%%
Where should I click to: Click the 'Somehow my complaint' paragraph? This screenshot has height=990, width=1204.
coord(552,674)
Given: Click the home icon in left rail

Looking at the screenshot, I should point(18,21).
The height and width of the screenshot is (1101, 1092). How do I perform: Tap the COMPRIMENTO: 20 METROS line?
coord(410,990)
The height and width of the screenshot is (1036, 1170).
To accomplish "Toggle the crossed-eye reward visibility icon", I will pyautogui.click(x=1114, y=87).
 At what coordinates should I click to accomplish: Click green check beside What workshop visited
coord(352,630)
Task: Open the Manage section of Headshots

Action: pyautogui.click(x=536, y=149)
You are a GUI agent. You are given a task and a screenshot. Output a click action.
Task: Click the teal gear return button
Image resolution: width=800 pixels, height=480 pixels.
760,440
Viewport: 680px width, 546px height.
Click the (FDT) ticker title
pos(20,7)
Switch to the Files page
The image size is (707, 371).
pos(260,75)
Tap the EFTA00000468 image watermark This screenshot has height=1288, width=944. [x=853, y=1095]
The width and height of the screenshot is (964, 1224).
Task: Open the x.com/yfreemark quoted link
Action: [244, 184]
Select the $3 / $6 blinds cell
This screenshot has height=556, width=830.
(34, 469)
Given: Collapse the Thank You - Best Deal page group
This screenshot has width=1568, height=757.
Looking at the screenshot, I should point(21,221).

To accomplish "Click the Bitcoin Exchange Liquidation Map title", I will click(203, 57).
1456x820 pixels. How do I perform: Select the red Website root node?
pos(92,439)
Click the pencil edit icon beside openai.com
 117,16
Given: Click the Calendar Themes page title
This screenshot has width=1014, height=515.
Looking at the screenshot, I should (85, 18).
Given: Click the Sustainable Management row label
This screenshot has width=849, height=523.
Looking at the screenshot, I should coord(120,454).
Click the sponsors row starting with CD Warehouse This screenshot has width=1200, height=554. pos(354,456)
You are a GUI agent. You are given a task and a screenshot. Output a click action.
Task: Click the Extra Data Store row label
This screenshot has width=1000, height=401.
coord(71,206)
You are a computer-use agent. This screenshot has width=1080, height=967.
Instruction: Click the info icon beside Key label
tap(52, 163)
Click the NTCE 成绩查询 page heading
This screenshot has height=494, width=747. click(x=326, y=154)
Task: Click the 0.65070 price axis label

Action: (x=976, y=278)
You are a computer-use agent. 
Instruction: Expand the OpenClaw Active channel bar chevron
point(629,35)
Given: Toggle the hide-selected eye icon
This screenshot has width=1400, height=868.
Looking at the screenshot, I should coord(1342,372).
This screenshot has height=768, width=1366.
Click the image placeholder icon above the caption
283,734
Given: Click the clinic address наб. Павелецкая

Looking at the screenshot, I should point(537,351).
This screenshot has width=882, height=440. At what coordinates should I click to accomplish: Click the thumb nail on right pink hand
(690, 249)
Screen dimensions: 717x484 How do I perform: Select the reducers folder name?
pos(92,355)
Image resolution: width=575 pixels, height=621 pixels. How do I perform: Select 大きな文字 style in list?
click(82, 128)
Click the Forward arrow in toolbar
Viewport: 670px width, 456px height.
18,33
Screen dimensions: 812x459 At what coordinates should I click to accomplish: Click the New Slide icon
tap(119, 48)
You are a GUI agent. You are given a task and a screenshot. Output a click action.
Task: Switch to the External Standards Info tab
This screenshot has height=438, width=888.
%%
▸ REQUIRED WORK
Check every line of the records above for the string "Toggle". Copy those that hold it.

▸ ANSWER BOX
To accomplish "Toggle the crossed-eye reward visibility icon", I will pyautogui.click(x=1114, y=87).
Given: Toggle the hide-selected eye icon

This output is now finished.